__Your instructions__:
Copy each of the lines below with no changes.

··· Recorded information ···

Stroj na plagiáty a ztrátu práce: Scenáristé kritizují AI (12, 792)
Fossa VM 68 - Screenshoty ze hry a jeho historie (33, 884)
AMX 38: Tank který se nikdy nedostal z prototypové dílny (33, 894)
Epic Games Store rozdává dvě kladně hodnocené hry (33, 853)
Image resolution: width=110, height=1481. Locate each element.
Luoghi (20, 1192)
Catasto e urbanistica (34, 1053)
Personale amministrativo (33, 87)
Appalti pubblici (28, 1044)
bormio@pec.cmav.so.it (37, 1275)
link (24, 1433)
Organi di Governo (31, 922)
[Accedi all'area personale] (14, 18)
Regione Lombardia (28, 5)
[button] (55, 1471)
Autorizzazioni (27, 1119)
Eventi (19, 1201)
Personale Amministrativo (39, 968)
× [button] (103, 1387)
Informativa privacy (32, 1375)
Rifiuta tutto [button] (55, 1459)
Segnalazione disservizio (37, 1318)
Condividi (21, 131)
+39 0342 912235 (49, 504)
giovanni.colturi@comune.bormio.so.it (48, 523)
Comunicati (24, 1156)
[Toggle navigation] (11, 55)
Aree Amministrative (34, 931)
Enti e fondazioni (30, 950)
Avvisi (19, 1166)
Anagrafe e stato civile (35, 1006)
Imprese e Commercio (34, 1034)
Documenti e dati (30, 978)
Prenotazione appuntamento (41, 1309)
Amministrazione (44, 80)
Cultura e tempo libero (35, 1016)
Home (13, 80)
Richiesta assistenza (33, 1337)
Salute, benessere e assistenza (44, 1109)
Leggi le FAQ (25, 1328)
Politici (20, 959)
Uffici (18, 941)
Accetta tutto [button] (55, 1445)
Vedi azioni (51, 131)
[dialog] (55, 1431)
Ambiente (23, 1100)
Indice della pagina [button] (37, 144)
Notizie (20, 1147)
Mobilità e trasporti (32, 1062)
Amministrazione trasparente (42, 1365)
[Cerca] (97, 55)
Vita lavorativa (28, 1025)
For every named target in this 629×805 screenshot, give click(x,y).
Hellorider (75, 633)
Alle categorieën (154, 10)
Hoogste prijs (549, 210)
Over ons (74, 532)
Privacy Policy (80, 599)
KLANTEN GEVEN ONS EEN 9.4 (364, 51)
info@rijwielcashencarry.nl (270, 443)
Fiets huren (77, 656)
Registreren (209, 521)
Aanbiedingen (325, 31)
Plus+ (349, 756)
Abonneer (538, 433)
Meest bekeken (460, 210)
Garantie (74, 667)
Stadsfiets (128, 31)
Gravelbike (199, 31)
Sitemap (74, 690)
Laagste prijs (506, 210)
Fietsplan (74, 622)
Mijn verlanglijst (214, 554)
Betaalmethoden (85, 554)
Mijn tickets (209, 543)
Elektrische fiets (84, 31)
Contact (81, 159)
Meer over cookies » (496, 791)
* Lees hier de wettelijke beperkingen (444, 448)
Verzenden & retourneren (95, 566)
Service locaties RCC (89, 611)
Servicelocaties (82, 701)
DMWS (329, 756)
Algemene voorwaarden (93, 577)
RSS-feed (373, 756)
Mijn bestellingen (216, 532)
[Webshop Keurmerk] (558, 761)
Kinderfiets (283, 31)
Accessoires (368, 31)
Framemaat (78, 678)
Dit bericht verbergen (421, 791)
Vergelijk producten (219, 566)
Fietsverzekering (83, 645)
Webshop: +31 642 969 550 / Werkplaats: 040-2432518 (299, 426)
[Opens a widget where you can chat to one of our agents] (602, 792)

···

__Answer to the task__:
Stroj na plagiáty a ztrátu práce: Scenáristé kritizují AI (12, 792)
Fossa VM 68 - Screenshoty ze hry a jeho historie (33, 884)
AMX 38: Tank který se nikdy nedostal z prototypové dílny (33, 894)
Epic Games Store rozdává dvě kladně hodnocené hry (33, 853)
Image resolution: width=110, height=1481. Locate each element.
Luoghi (20, 1192)
Catasto e urbanistica (34, 1053)
Personale amministrativo (33, 87)
Appalti pubblici (28, 1044)
bormio@pec.cmav.so.it (37, 1275)
link (24, 1433)
Organi di Governo (31, 922)
[Accedi all'area personale] (14, 18)
Regione Lombardia (28, 5)
[button] (55, 1471)
Autorizzazioni (27, 1119)
Eventi (19, 1201)
Personale Amministrativo (39, 968)
× [button] (103, 1387)
Informativa privacy (32, 1375)
Rifiuta tutto [button] (55, 1459)
Segnalazione disservizio (37, 1318)
Condividi (21, 131)
+39 0342 912235 (49, 504)
giovanni.colturi@comune.bormio.so.it (48, 523)
Comunicati (24, 1156)
[Toggle navigation] (11, 55)
Aree Amministrative (34, 931)
Enti e fondazioni (30, 950)
Avvisi (19, 1166)
Anagrafe e stato civile (35, 1006)
Imprese e Commercio (34, 1034)
Documenti e dati (30, 978)
Prenotazione appuntamento (41, 1309)
Amministrazione (44, 80)
Cultura e tempo libero (35, 1016)
Home (13, 80)
Richiesta assistenza (33, 1337)
Salute, benessere e assistenza (44, 1109)
Leggi le FAQ (25, 1328)
Politici (20, 959)
Uffici (18, 941)
Accetta tutto [button] (55, 1445)
Vedi azioni (51, 131)
[dialog] (55, 1431)
Ambiente (23, 1100)
Indice della pagina [button] (37, 144)
Notizie (20, 1147)
Mobilità e trasporti (32, 1062)
Amministrazione trasparente (42, 1365)
[Cerca] (97, 55)
Vita lavorativa (28, 1025)
For every named target in this 629×805 screenshot, give click(x,y).
Hellorider (75, 633)
Alle categorieën (154, 10)
Hoogste prijs (549, 210)
Over ons (74, 532)
Privacy Policy (80, 599)
KLANTEN GEVEN ONS EEN 9.4 (364, 51)
info@rijwielcashencarry.nl (270, 443)
Fiets huren (77, 656)
Registreren (209, 521)
Aanbiedingen (325, 31)
Plus+ (349, 756)
Abonneer (538, 433)
Meest bekeken (460, 210)
Garantie (74, 667)
Stadsfiets (128, 31)
Gravelbike (199, 31)
Sitemap (74, 690)
Laagste prijs (506, 210)
Fietsplan (74, 622)
Mijn verlanglijst (214, 554)
Betaalmethoden (85, 554)
Mijn tickets (209, 543)
Elektrische fiets (84, 31)
Contact (81, 159)
Meer over cookies » (496, 791)
* Lees hier de wettelijke beperkingen (444, 448)
Verzenden & retourneren (95, 566)
Service locaties RCC (89, 611)
Servicelocaties (82, 701)
DMWS (329, 756)
Algemene voorwaarden (93, 577)
RSS-feed (373, 756)
Mijn bestellingen (216, 532)
[Webshop Keurmerk] (558, 761)
Kinderfiets (283, 31)
Accessoires (368, 31)
Framemaat (78, 678)
Dit bericht verbergen (421, 791)
Vergelijk producten (219, 566)
Fietsverzekering (83, 645)
Webshop: +31 642 969 550 / Werkplaats: 040-2432518 (299, 426)
[Opens a widget where you can chat to one of our agents] (602, 792)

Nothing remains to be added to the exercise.